Obito boasted about the sword *before* it was broken. 


Zetsu boasted about the shield* after *Kirin was struck. So If Kirin busted the shield in the process, then Zetsu claiming that a shield which was broken a second ago, was actually "invincible" wouldn't make any sense. He was talking as if it was the first time saw the shield and he said that it was reflecting *all *of Sasuke's attacks. If it failed to reflect Kirin, then it wouldn't make any sense either.




> Amateratsu burns down everything.
> Kamui warps everything.
> Shiki Fujin soul fucks everything.
> RS’ sealing pot seals everything.
> ...



Contextually, Zetsu might be referring to Itachi's arsenal or Dojutsu in general, or, @ that point he didn't actually design Juubito's moveset.


----------



## Blu-ray (Jan 9, 2014)

SuperSaiyaMan12 said:


> You do realize when Susano'o reforms, it starts off with the first stage VolatileSoul? Yata Mirror was used to block but wasn't enough. Susano'o got breached.



The form used to block was never shown. I can only assume it the form didn't have Yata. It wouldn't make much sense to hype the thing as invincible right after an attack got through. It was also hyped by Madara's will, who had knowledge on Madara's and Kurama's power. I can only assume he used an incomplete form, and considering the final Susano'o takes time to form, it makes sense he couldn't do it before lightning hit.



> This is the dumbest most fanboyish statement ever. Itachi is NOT surviving attacks that are many times stronger than Kirin with Yata Mirror. Yata Mirror isn't strong enough to tank a Bijudama much less a Rasenshuriken. Only Perfect Susano'o is strong enough to tank a standard Bijudama.



Dumb and fanboyish? The manga called the fucking mirror invincible! Even if you don't by into the hyperbole, where the hell do you get off deciding what it can and cannot block? A normal V4 can block a bijuudama yet one equipped with Yata can't? Get that shit out of here. And can't block a Rasenshuriken? And you dare call me a fanboy?



> No, he had to immediately level up his Susano'o to tank the explosion. He blocked it when Hashirama pushed it forward.

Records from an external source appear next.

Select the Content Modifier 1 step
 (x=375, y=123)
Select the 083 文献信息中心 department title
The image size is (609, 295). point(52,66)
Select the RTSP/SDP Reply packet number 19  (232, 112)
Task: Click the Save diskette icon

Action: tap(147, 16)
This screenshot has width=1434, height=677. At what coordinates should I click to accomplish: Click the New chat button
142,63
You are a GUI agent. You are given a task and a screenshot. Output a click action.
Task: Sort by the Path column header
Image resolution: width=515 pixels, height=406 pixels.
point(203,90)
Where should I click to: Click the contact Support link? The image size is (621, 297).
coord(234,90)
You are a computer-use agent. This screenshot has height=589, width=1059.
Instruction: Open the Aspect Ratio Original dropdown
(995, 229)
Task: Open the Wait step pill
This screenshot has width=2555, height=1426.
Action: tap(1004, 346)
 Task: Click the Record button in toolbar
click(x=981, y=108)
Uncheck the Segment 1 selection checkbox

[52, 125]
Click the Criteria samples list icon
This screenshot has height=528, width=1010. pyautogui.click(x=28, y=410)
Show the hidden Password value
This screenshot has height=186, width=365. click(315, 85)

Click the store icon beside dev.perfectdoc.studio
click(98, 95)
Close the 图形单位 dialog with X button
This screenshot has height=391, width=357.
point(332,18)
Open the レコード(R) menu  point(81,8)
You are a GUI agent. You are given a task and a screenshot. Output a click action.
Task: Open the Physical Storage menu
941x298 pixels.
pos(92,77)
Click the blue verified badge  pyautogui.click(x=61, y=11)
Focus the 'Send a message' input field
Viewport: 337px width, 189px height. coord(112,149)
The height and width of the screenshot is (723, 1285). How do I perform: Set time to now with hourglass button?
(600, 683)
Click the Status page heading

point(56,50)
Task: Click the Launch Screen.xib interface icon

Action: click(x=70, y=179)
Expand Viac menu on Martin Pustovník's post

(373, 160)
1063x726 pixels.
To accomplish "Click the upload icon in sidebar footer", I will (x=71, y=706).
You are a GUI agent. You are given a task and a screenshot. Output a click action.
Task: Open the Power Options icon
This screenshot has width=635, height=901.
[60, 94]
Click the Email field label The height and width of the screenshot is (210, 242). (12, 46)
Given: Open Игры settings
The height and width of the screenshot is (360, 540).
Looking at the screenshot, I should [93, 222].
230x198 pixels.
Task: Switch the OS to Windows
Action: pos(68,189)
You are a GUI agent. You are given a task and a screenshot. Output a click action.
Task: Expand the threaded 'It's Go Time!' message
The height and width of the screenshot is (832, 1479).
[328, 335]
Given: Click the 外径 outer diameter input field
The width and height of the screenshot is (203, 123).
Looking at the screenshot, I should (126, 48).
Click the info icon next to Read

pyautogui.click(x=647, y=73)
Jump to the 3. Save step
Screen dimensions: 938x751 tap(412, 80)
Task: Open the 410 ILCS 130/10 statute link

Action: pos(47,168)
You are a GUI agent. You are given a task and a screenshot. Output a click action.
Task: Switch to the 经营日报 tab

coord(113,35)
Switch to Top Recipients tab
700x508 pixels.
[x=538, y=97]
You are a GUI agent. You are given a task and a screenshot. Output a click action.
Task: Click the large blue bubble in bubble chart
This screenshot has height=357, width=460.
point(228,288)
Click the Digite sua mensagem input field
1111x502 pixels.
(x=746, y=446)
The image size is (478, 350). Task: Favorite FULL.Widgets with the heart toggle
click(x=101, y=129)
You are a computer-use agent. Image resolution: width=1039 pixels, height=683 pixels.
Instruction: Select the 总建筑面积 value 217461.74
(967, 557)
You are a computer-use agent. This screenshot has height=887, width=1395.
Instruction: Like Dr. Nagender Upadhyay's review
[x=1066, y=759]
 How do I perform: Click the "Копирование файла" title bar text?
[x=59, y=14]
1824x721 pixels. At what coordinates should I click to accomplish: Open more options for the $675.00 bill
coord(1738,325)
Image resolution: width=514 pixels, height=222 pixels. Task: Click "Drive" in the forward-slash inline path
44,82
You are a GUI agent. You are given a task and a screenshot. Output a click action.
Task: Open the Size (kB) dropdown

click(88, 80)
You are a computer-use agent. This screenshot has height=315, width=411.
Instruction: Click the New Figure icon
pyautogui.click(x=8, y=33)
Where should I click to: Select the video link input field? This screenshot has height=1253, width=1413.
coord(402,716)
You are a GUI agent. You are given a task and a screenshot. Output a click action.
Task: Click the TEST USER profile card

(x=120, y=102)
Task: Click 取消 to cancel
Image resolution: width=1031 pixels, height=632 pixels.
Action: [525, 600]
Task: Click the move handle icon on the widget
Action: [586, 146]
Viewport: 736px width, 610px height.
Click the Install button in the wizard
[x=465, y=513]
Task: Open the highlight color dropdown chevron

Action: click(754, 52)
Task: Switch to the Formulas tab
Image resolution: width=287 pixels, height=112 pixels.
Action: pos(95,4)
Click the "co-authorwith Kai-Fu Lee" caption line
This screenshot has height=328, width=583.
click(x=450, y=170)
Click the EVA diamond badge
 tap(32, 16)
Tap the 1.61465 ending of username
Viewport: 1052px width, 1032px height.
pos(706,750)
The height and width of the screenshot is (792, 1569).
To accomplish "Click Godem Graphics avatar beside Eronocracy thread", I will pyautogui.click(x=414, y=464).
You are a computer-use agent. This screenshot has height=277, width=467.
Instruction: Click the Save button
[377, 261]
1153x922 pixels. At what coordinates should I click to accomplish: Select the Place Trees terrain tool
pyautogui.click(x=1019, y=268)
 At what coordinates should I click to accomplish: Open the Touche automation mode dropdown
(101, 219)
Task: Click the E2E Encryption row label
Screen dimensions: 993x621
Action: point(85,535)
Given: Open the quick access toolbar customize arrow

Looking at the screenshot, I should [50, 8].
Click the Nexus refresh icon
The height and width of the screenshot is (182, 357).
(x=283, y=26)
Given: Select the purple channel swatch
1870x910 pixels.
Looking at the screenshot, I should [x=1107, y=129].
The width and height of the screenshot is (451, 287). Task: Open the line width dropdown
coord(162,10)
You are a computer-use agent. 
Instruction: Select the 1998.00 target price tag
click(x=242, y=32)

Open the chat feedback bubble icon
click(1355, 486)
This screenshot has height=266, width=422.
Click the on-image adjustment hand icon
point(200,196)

Odd. That's not what I saw. He wrapped it around Kurama to protect it. Hashirama even called Madara smart for doing so. We didn't even see the Susano'o take damage, so what exactly is the basis for saying he had to level up?



> And you honestly believe Kurama would be KOed by his own attack?



That is what was implied. Even Bee got messed up by his own Bijuudama. If Kurama was going to tank it no problem, Madara wouldn't have bothered to protect it.



> Jinton is far less powerful than a Bijudama, same with A's combo and Danzo's futon's. I don't know how you can claim differently considering Bijudama wipe out gigantic mountains without even being charged up.



Having a larger area of effect does not make an attack more powerful. Jinton destroys objects by ripping molecules apart, ignoring durability. The Bijuudama is just a big explosion, one that couldn't even kill Suigestsu or knock out the Hachibi. It's the same with the single finger nukite and Rasenshuriken. One creates a huge explosion but the one that doesn't is stronger.



> It shifted to protect Madara, NOT Kurama. Hashirama said that Perfect Susano'o was used to protect Kurama _from Hashirama's own chakra absorption techniques_, NOT from his own Bijudama.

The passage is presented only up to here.